Unsustainable approaches have also been evident in the systematic exploitation of farm labour, the persistent pollution of nature and the concentration of economic power and wealth that leave food producers chronically indebted. And of course, this has surfaced as a result of rising levels of inequality in access to both food and productive resources. If the root causes that brought us to the crisis in the first place have not been tackled, we should not be surprised that we are back at square one. Real and long-lasting improvement during these years has been more a mirage than a reality.

If we want to find our way out of this multidimensional crisis, we need systemic transformations. We need a transition to sustainable production, distribution and consumption models that do not condition the guarantee of our human rights and the conservation of nature. Think for a moment what we are leaving for the future generations! If we continue down this path, we will have nothing to feed humanity into the future, at least not adequately. We urgently need to build up resilient local and regional food systems and address the extreme concentrations of power in national and international markets.

• [INFORMATION PROVIDED]

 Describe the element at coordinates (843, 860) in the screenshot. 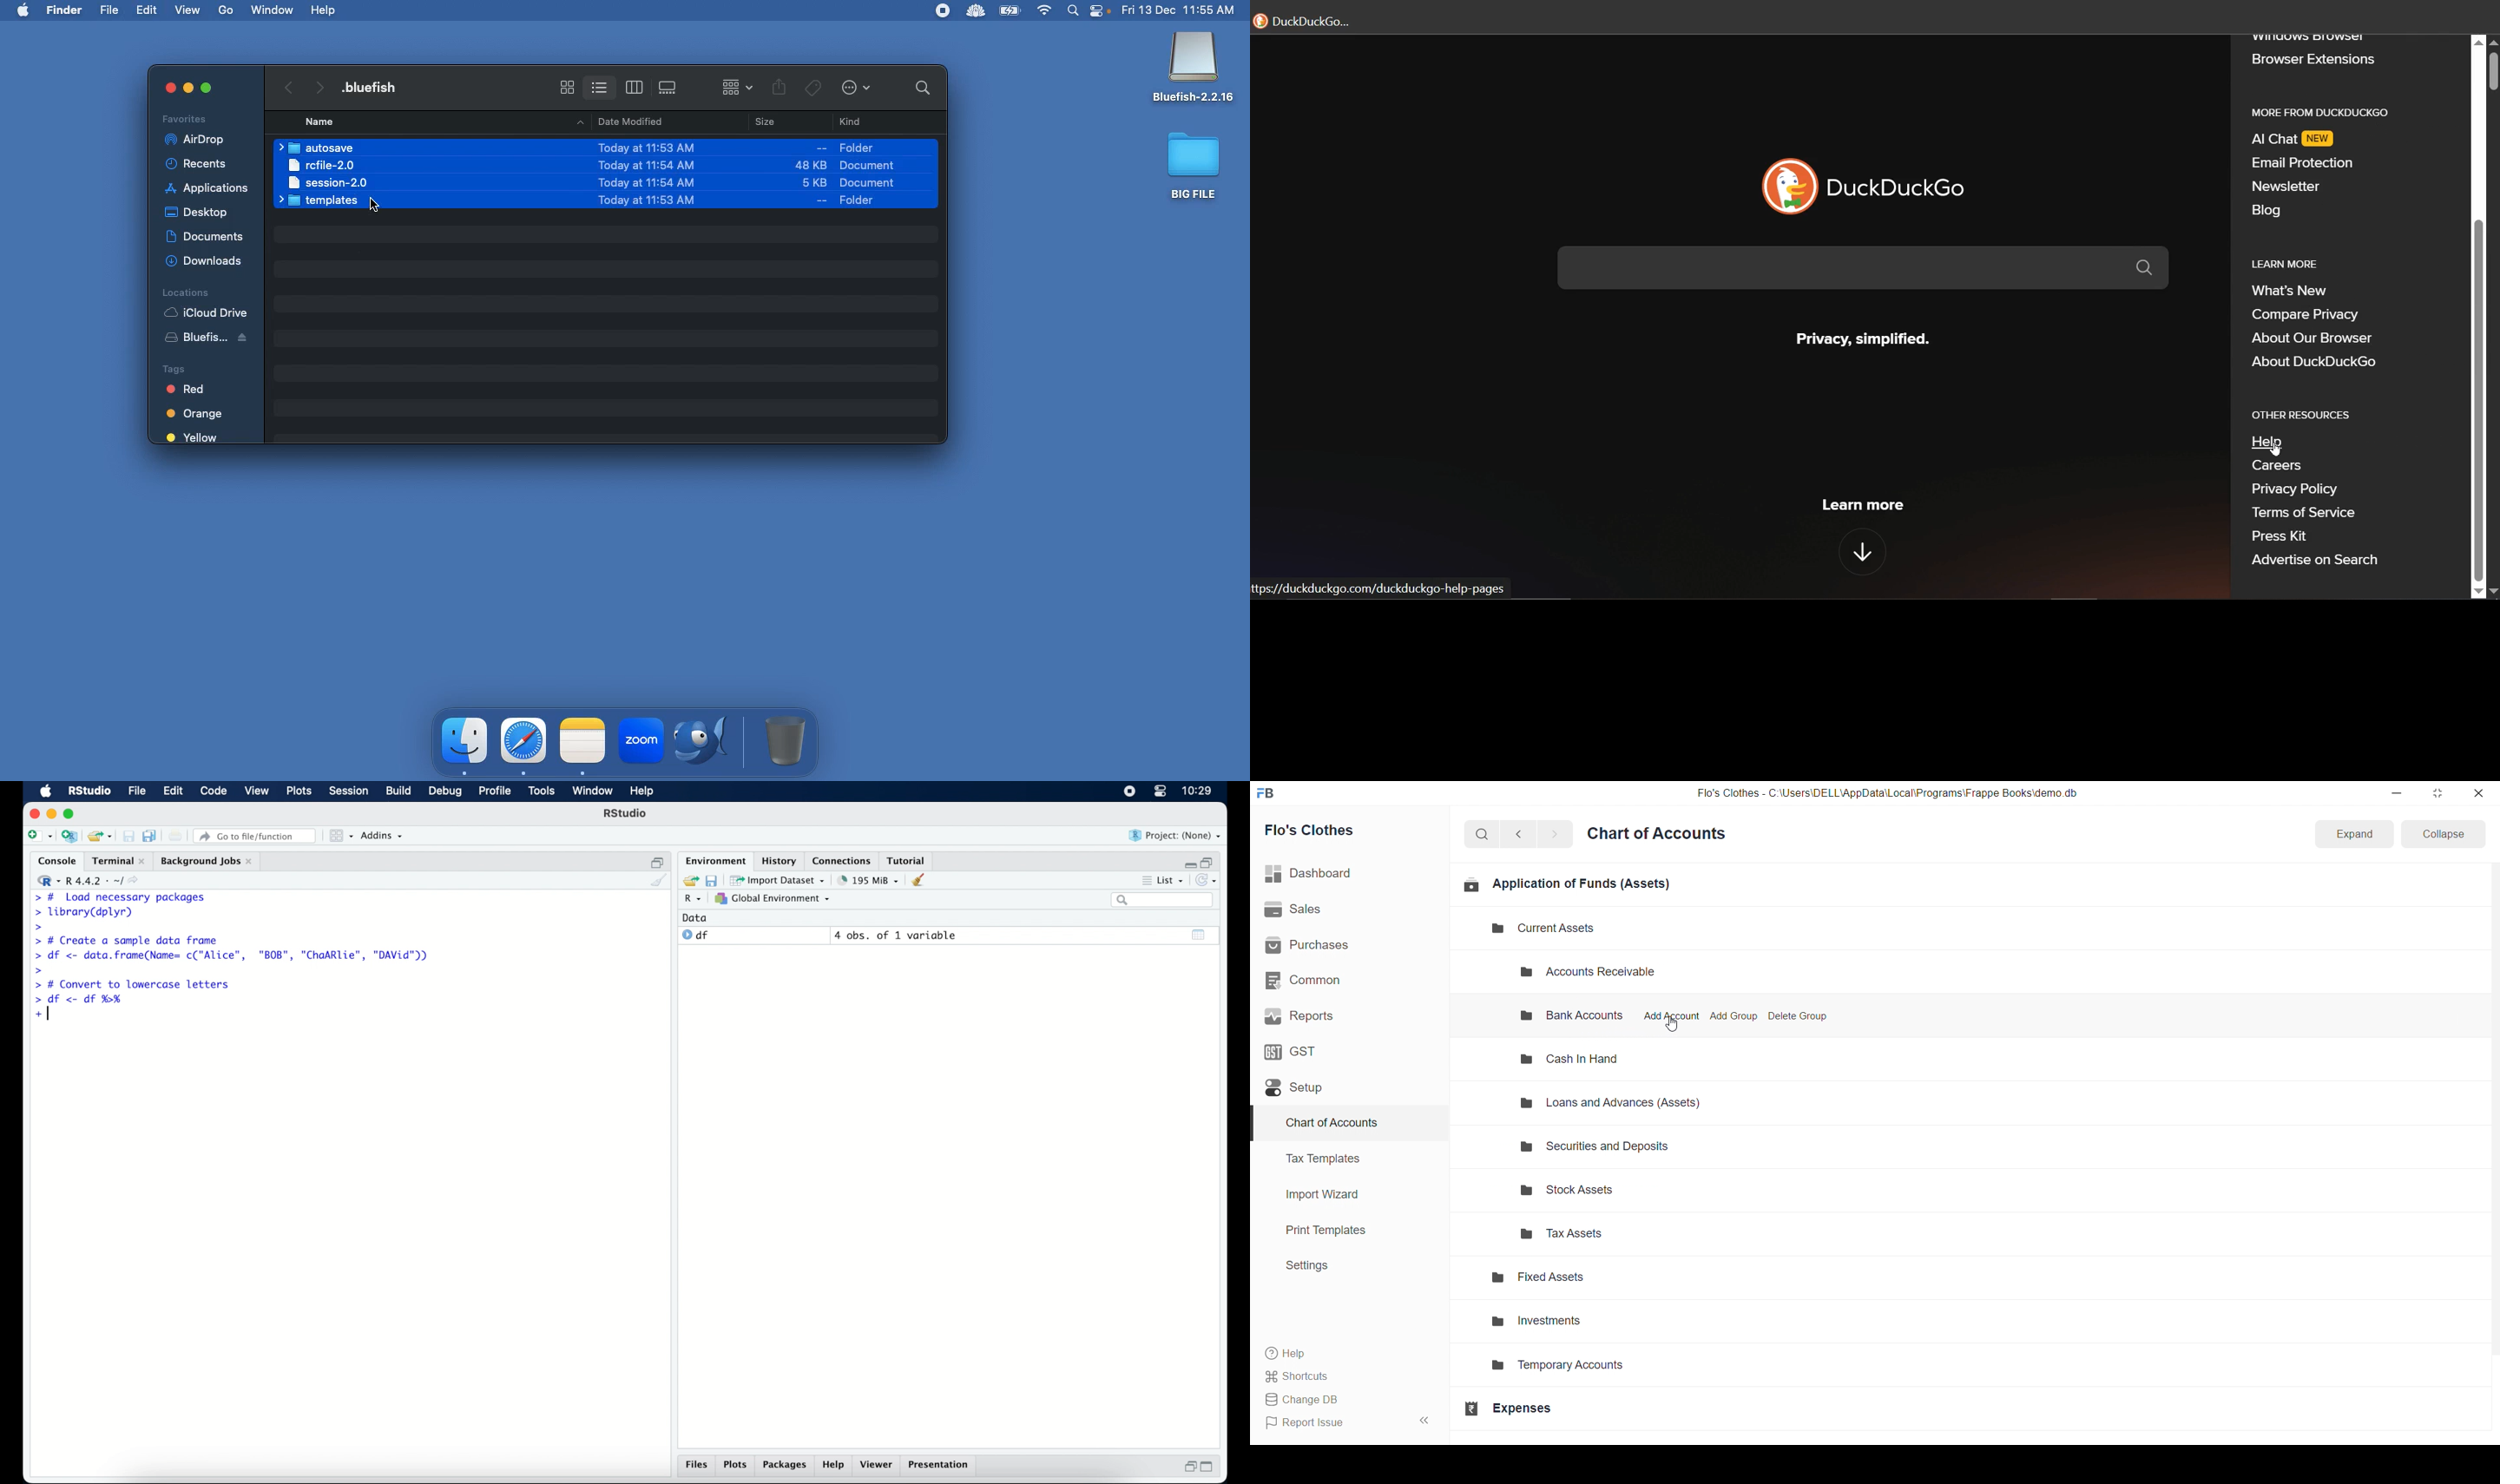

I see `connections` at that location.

...

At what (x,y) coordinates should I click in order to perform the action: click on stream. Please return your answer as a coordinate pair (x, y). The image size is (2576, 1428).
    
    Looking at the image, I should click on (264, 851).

• [TASKS TO COMPLETE]
1. In the passage on the food crisis, what has real and long-lasting improvement during these years been more of than a reality?
2. Go on with the passage on the food crisis, picking up after its final sentence.

• [RESULTS OF THE EXERCISE]
1. A mirage.

2.
On the bright side, the continuing food crisis has already led food sovereignty movements to advance alternatives, particularly agroecology. Approached as a science, a set of practices, and a movement for food production that works with nature, is a pillar of food sovereignty and is guided by human rights. Standing in stark contrast to industrial models of production that require environmentally and economically costly external inputs, while generating substantial waste and other social and environmental costs, agroecology now receives an unprecedented level of interest and visibility, including from some governments. This is particularly the case as intensifying climate-induced disruptions have increased the challenges to industrial agriculture.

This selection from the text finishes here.